Albert Kendra, Delano Maggie
Cyberlaw Clinic, Harvard Law School, Cambridge, MA 02138, USA.
Engineering Department, Swarthmore College, Swarthmore, PA 19146, USA.
Patterns (N Y). 2022 Aug 12;3(8):100534. doi: 10.1016/j.patter.2022.100534.
False assumptions that sex and gender are binary, static, and concordant are deeply embedded in the medical system. As machine learning researchers use medical data to build tools to solve novel problems, understanding how existing systems represent sex/gender incorrectly is necessary to avoid perpetuating harm. In this perspective, we identify and discuss three factors to consider when working with sex/gender in research: "sex/gender slippage," the frequent substitution of sex and sex-related terms for gender and vice versa; "sex confusion," the fact that any given sex variable holds many different potential meanings; and "sex obsession," the idea that the relevant variable for most inquiries related to sex/gender is sex assigned at birth. We then explore how these phenomena show up in medical machine learning research using electronic health records, with a specific focus on HIV risk prediction. Finally, we offer recommendations about how machine learning researchers can engage more carefully with questions of sex/gender.

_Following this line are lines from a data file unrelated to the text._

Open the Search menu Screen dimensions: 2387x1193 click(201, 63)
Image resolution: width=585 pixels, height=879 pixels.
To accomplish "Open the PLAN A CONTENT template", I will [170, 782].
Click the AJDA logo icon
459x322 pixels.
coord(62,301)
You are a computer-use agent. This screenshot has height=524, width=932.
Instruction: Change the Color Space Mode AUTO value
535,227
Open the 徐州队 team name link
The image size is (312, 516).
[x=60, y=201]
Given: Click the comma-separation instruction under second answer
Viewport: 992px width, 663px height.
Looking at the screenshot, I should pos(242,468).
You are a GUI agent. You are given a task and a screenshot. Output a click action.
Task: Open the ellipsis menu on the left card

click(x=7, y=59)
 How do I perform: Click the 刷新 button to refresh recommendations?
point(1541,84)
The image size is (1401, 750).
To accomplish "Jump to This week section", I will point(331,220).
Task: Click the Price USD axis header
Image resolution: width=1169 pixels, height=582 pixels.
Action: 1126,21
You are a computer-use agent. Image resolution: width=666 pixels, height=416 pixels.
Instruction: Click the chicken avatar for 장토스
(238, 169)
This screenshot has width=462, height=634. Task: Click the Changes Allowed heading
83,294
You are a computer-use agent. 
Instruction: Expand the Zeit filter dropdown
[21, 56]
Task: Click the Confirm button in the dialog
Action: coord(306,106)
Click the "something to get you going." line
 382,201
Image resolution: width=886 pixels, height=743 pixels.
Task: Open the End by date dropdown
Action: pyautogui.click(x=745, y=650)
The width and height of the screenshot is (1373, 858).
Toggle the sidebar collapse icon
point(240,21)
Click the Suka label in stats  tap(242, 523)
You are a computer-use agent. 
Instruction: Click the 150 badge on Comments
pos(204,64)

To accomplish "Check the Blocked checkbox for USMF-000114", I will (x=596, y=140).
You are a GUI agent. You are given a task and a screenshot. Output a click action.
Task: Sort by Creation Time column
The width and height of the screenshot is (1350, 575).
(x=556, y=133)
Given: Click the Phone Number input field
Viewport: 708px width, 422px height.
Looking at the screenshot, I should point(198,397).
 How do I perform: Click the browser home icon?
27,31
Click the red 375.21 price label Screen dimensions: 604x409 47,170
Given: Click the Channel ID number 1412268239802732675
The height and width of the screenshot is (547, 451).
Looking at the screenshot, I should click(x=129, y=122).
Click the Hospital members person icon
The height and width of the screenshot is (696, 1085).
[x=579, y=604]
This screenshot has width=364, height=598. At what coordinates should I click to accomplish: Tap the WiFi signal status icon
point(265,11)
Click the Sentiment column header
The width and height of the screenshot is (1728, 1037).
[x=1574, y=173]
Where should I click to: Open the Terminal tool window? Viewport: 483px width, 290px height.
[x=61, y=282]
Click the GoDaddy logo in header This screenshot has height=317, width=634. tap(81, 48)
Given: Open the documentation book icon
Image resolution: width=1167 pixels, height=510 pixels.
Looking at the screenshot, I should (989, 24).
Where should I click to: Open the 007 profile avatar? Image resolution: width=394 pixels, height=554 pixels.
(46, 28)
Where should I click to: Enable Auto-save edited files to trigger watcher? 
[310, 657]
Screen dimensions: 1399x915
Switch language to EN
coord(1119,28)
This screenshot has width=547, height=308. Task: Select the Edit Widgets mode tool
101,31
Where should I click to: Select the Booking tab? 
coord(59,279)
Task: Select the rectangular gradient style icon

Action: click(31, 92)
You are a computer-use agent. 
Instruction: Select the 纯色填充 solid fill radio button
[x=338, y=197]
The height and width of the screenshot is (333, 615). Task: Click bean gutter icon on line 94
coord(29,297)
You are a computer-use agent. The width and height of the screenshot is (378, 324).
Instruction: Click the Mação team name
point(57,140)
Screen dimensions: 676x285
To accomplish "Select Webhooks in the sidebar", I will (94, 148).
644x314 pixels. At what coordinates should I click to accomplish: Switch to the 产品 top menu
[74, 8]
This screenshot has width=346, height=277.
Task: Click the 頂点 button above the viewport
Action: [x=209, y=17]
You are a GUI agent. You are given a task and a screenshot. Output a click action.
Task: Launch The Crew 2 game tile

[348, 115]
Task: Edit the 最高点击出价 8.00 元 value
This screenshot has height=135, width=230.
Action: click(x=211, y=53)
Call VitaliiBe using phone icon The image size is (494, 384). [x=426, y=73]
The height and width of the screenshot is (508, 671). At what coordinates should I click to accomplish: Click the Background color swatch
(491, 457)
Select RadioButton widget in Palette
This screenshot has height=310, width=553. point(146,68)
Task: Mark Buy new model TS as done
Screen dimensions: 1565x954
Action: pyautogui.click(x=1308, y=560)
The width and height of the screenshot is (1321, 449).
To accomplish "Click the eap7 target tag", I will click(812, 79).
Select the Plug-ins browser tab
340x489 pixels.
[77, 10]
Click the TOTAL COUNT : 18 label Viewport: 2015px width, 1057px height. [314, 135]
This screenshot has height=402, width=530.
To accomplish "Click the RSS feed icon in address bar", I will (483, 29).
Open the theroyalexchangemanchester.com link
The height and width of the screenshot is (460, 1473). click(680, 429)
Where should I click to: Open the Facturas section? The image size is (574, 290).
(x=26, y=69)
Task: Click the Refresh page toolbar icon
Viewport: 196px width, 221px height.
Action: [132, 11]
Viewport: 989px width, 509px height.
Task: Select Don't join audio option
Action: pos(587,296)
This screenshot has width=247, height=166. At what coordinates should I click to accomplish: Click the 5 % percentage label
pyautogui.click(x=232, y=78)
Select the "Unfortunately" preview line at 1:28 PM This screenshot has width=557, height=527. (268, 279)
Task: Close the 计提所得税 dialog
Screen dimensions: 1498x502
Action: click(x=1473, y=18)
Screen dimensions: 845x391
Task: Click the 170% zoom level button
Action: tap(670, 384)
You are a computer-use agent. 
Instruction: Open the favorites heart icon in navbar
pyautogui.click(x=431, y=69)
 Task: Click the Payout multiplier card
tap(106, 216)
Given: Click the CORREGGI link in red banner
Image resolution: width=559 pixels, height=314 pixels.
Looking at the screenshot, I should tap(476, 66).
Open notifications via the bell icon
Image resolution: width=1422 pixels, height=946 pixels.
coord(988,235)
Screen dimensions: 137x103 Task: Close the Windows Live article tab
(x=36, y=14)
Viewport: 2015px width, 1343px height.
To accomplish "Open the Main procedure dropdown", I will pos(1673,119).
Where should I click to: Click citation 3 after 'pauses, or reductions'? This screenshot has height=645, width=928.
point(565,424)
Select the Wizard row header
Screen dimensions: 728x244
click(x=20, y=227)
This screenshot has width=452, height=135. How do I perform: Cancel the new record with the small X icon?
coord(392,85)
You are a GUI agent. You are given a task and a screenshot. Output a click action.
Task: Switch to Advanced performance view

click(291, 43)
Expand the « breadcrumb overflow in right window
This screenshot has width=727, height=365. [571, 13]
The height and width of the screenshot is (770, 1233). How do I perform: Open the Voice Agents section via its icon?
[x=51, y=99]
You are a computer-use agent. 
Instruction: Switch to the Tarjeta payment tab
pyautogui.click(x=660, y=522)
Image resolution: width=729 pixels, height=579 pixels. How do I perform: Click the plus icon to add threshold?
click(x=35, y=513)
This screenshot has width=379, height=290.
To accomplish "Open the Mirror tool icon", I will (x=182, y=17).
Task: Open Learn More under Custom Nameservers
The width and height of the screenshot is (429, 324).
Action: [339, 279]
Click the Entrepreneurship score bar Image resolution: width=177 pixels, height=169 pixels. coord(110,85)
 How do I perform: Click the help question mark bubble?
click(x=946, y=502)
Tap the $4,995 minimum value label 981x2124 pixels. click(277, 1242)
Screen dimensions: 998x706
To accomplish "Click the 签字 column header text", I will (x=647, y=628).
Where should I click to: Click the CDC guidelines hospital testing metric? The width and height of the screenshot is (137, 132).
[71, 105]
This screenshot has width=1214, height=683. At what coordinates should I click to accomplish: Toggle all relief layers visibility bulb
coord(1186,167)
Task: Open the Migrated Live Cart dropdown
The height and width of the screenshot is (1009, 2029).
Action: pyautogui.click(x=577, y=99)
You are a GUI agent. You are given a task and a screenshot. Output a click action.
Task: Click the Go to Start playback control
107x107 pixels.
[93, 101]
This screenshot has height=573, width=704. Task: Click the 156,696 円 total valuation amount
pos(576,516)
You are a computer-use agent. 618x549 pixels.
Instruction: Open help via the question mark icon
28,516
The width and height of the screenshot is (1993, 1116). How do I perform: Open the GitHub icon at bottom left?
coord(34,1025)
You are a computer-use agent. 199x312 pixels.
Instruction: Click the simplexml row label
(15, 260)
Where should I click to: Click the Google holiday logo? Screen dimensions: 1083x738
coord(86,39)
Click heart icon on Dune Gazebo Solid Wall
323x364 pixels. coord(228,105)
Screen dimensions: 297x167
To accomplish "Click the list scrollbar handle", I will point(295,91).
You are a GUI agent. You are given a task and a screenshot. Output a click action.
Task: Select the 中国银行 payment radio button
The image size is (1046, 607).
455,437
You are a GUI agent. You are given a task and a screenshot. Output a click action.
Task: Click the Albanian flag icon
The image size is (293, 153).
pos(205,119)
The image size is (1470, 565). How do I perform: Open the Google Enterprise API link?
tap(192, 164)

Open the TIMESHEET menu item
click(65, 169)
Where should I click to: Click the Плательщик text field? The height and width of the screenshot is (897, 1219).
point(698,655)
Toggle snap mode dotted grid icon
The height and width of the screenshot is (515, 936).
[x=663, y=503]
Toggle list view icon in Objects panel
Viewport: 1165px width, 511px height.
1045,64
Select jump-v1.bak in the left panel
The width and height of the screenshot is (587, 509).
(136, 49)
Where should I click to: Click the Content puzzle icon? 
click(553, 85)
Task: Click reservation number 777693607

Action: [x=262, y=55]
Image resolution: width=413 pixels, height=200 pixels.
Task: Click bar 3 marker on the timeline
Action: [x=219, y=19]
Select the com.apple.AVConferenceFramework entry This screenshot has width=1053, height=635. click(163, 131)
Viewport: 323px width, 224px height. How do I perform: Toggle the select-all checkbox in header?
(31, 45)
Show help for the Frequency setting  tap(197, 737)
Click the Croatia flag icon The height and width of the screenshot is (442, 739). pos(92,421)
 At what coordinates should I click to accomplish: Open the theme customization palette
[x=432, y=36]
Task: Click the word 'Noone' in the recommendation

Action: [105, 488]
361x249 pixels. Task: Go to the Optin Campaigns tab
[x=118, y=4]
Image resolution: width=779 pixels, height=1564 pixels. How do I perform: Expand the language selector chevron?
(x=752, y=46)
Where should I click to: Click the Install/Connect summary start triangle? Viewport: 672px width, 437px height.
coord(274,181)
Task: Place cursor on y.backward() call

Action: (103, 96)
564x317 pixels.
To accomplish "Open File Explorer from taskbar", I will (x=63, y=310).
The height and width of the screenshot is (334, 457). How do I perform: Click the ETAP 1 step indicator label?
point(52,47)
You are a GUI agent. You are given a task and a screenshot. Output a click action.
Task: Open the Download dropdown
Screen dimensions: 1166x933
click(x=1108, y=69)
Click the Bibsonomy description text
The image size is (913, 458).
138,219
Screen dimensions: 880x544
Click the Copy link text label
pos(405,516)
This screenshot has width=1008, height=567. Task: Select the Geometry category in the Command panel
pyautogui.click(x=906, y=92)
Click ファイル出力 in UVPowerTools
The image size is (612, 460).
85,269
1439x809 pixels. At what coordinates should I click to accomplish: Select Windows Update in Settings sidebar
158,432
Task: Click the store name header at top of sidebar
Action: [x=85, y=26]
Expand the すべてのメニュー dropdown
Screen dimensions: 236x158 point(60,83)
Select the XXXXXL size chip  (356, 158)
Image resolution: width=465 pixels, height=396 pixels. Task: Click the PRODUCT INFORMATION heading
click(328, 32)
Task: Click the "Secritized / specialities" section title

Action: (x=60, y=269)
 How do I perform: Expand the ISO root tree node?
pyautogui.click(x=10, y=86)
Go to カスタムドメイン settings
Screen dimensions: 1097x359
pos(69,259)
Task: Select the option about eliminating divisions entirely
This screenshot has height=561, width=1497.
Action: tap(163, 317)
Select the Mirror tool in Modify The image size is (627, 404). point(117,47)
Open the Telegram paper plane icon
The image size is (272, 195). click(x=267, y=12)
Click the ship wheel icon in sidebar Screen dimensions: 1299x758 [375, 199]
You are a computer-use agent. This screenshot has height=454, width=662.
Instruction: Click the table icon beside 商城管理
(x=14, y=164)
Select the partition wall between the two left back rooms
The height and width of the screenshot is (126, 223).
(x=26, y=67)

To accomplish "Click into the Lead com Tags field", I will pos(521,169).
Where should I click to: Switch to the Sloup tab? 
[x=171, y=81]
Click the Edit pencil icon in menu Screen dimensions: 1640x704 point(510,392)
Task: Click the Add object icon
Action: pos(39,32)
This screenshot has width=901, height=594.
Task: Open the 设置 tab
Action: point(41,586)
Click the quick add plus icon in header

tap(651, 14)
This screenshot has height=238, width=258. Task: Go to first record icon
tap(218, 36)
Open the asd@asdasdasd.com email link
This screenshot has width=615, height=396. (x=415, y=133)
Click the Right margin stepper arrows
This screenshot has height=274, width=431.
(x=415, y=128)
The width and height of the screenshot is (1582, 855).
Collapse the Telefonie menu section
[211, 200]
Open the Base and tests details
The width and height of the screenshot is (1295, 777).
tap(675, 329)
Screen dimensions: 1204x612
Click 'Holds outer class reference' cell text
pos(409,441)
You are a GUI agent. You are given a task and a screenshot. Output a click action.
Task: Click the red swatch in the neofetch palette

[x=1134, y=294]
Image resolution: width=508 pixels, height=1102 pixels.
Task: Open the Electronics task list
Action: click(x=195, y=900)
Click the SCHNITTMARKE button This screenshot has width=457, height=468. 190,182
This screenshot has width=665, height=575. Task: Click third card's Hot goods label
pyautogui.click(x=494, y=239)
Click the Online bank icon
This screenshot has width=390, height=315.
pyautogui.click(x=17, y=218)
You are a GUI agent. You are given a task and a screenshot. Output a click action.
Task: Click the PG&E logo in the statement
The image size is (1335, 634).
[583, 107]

认为性别是二元、固定且一致的错误假设在医疗系统中根深蒂固。随着机器学习研究人员利用医疗数据构建工具来解决新问题,了解现有系统如何错误地呈现性别对于避免持续造成伤害至关重要。从这个角度来看,我们识别并讨论在研究中处理性别时需要考虑的三个因素:“性别混淆”,即频繁用性别和与性别相关的术语替代性别,反之亦然;“性别混乱”,即任何给定的性别变量都有许多不同的潜在含义这一事实;以及“性别痴迷”,即认为与性别相关的大多数询问的相关变量是出生时指定的性别的观点。然后,我们探讨这些现象如何在使用电子健康记录的医疗机器学习研究中出现,特别关注艾滋病毒风险预测。最后,我们就机器学习研究人员如何更谨慎地处理性别问题提供建议。